Pixel coordinate grounding data
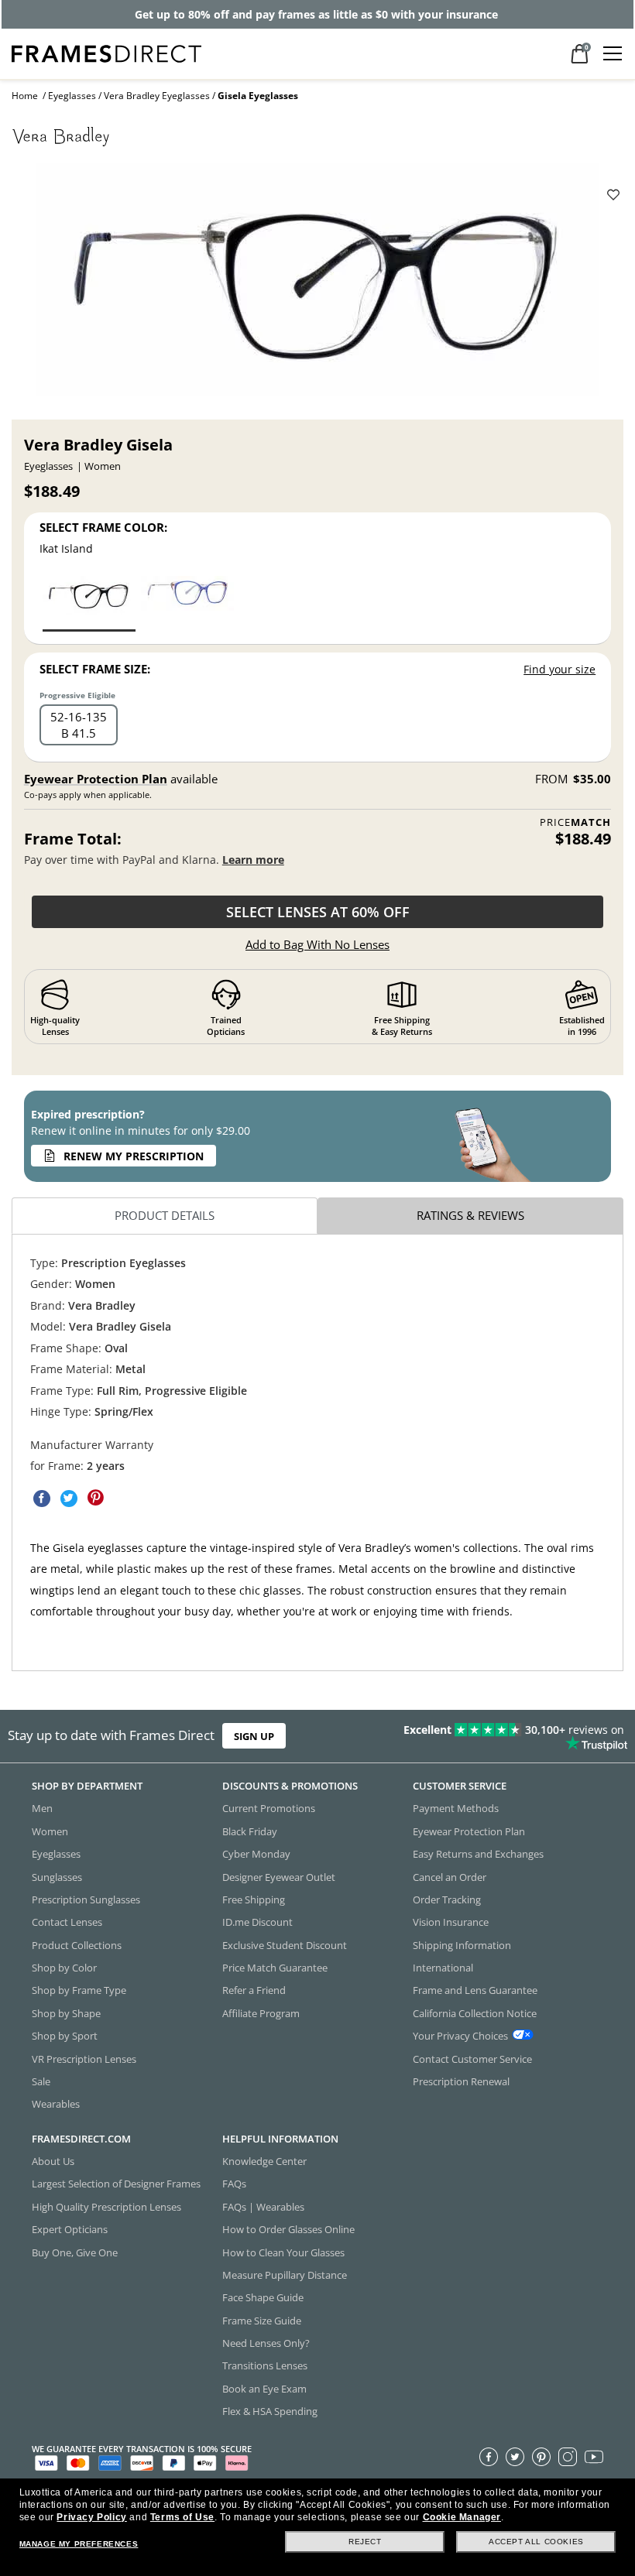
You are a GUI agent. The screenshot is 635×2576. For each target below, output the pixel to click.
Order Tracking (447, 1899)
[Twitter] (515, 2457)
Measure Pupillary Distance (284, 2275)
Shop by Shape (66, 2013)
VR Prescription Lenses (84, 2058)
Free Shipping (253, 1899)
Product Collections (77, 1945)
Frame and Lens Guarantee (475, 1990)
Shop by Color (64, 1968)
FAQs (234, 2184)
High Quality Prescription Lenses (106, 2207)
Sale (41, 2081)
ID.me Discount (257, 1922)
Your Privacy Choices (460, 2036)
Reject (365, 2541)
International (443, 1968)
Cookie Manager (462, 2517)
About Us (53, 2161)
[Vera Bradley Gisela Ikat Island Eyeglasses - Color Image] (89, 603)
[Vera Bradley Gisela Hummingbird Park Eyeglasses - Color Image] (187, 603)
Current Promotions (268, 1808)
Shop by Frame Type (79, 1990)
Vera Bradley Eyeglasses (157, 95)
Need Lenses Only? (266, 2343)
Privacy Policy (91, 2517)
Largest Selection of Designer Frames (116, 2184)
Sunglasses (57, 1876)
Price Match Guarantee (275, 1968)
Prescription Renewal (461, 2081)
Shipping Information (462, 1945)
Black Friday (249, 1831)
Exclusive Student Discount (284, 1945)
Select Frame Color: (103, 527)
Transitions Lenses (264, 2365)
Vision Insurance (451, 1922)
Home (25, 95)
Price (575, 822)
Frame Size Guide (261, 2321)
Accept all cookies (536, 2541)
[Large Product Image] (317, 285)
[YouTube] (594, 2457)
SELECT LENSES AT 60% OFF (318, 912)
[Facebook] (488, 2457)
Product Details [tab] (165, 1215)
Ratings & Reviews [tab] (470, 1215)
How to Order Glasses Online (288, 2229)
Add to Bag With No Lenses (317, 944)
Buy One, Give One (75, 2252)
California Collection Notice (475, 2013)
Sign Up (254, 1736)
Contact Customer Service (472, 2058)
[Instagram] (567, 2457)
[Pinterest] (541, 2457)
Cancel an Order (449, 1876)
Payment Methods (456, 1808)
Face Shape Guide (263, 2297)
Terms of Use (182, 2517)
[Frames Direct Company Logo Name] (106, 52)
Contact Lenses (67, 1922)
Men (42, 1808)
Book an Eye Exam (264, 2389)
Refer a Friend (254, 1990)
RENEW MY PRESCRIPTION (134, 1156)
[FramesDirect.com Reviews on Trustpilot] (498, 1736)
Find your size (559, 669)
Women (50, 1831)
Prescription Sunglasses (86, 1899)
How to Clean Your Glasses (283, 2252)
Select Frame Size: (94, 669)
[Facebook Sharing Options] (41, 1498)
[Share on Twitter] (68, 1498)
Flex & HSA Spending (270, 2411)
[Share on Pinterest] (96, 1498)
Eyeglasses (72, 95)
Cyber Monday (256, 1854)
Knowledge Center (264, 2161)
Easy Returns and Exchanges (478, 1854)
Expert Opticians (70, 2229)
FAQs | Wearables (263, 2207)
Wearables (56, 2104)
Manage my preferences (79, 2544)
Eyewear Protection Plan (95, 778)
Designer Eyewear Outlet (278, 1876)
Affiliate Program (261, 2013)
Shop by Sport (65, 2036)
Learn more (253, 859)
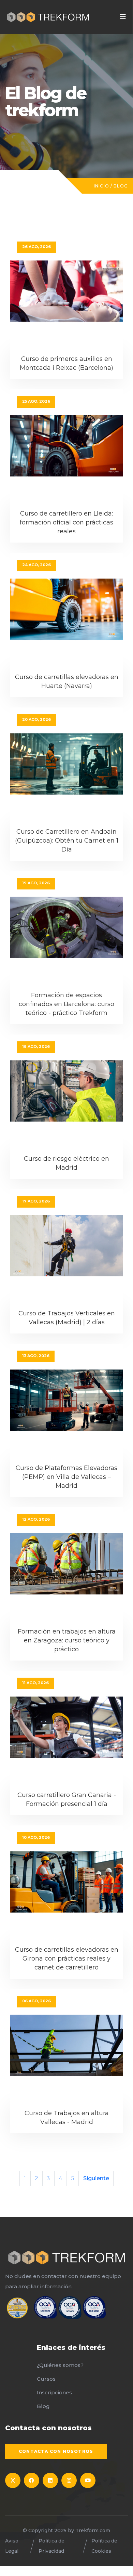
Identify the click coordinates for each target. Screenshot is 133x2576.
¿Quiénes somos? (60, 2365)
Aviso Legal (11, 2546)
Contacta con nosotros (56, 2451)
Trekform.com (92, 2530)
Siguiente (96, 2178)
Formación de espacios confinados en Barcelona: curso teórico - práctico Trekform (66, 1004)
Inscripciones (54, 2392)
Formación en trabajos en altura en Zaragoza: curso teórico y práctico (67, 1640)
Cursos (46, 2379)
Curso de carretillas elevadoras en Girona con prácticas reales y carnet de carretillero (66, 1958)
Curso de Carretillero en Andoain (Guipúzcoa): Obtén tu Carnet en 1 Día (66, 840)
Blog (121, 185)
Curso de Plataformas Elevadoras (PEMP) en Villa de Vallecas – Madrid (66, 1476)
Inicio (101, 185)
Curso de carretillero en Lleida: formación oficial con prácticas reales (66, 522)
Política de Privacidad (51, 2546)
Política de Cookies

Exercise description:
Among the lines of the preceding data, which ones hold the word "Privacy"? List them.

Solution below:
Your Privacy Choices (460, 2036)
Privacy Policy (91, 2517)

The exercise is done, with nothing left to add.